In [1]:
!pip install -Uqq adapter-transformers

In [2]:
%load_ext autoreload
%autoreload 1
%aimport adapter_utils
from adapter_utils import load_model_and_tokenizer, adapt_model

Load and adapt a model

In [3]:
model, tokenizer = load_model_and_tokenizer(model_name="roberta-base")

Some weights of the model checkpoint at roberta-base were not used when initializing RobertaModelWithHeads: ['lm_head.bias', 'lm_head.dense.weight', 'lm_head.dense.bias', 'lm_head.layer_norm.weight', 'lm_head.layer_norm.bias', 'lm_head.decoder.weight']
- This IS expected if you are initializing RobertaModelWithHeads from the checkpoint of a model trained on another task or with another architecture (e.g. initializing a BertForSequenceClassification model from a BertForPreTraining model).
- This IS NOT expected if you are initializing RobertaModelWithHeads from the checkpoint of a model that you expect to be exactly identical (initializing a BertForSequenceClassification model from a BertForSequenceClassification model).
Some weights of RobertaModelWithHeads were not initialized from the model checkpoint at roberta-base and are newly initialized: ['roberta.embeddings.position_ids']
You should probably TRAIN this model on a down-stream task to be able to use it for predictions and infere

In [4]:
adapt_model(model=model, adapter_name="qa/squad1@ukp", adapter_arch="houlsby")
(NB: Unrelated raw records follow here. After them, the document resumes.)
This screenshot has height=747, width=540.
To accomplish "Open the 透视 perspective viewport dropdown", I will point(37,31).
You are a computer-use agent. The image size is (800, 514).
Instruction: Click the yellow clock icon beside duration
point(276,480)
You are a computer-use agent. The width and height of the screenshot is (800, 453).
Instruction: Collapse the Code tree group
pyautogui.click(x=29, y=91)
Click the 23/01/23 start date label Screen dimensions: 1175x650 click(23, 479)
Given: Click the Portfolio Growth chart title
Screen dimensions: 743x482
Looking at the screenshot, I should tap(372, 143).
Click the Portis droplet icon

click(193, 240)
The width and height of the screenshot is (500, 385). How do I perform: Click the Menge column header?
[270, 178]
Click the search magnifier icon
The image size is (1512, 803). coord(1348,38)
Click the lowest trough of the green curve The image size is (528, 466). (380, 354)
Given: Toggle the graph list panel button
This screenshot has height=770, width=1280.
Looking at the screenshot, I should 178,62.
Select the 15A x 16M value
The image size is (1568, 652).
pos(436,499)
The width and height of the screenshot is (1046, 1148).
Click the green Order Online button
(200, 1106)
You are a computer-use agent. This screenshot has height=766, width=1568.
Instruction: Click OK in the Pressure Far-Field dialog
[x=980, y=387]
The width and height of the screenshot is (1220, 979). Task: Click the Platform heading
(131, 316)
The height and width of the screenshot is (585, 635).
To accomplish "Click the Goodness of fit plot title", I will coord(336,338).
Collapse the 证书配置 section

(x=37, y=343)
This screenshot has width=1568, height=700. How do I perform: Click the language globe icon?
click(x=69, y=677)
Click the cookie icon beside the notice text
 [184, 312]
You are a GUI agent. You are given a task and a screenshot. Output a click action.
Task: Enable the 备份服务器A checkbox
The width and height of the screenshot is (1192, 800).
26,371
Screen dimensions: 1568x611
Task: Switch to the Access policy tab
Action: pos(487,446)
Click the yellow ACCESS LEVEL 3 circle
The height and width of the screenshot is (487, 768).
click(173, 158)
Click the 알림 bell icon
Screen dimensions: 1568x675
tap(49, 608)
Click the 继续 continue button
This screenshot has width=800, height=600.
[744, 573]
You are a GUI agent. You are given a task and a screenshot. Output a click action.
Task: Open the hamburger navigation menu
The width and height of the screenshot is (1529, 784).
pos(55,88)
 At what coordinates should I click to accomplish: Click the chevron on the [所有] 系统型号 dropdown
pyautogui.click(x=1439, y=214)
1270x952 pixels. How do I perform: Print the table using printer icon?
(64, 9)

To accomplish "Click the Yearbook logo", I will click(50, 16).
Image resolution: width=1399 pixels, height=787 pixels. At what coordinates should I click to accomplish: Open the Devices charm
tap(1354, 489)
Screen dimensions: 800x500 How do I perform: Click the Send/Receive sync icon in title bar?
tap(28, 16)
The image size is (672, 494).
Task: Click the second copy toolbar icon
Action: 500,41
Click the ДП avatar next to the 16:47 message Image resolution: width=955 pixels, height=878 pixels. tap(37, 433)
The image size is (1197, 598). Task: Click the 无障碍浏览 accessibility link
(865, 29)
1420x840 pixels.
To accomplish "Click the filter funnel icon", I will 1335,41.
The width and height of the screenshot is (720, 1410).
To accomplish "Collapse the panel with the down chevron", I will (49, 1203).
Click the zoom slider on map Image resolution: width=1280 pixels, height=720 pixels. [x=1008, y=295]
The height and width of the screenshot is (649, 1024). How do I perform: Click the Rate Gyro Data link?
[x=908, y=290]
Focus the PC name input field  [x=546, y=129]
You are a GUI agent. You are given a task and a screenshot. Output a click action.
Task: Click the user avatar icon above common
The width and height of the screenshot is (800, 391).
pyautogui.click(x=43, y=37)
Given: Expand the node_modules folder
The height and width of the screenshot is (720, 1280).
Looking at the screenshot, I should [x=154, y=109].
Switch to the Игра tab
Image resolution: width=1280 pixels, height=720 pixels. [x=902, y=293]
Test that things are working by running the example from Adapter Hub's sample notebook.

In [34]:

from transformers import QuestionAnsweringPipeline

qa = QuestionAnsweringPipeline(model=model, tokenizer=tokenizer)

context = """
The current modus operandi in NLP involves downloading and fine-tuning pre-trained models consisting of millions or billions of parameters.
Storing and sharing such large trained models is expensive, slow, and time-consuming, which impedes progress towards more general and versatile NLP methods that learn from and for many tasks.
Adapters -- small learnt bottleneck layers inserted within each layer of a pre-trained model -- ameliorate this issue by avoiding full fine-tuning of the entire model.
However, sharing and integrating adapter layers is not straightforward.
We propose AdapterHub, a framework that allows dynamic "stitching-in" of pre-trained adapters for different tasks and languages.
The framework, built on top of the popular HuggingFace Transformers library, enables extremely easy and quick adaptations of state-of-the-art pre-trained models (e.g., BERT, RoBERTa, XLM-R) across tasks and languages.
Downloading, sharing, and training adapters is as seamless as possible using minimal changes to the training scripts and a specialized infrastructure.
Our framework enables scalable and easy access to sharing of task-specific models, particularly in low-resource scenarios.
AdapterHub includes all recent adapter architectures and can be found at AdapterHub.ml.
"""

In [35]:
# ignore all FutureWarnings
from warnings import simplefilter
simplefilter(action='ignore', category=FutureWarning)

In [36]:
def answer_questions(questions):
    for question in questions:
        result = qa(question=question, context=context)
        print("❔", question)
        print("💡", result["answer"])
        print()

answer_questions([
    "What are Adapters?",
    "What do Adapters avoid?",
    "What is proposed?",
    "What does AdapterHub allow?",
    "Where can I find AdapterHub?",
])

❔ What are Adapters?
💡 small learnt bottleneck layers

❔ What do Adapters avoid?
💡 full fine-tuning of the entire model.

❔ What is proposed?
💡 AdapterHub

❔ What does AdapterHub allow?
💡 dynamic "stitching-in"

❔ Where can I find AdapterHub?
💡 AdapterHub.ml.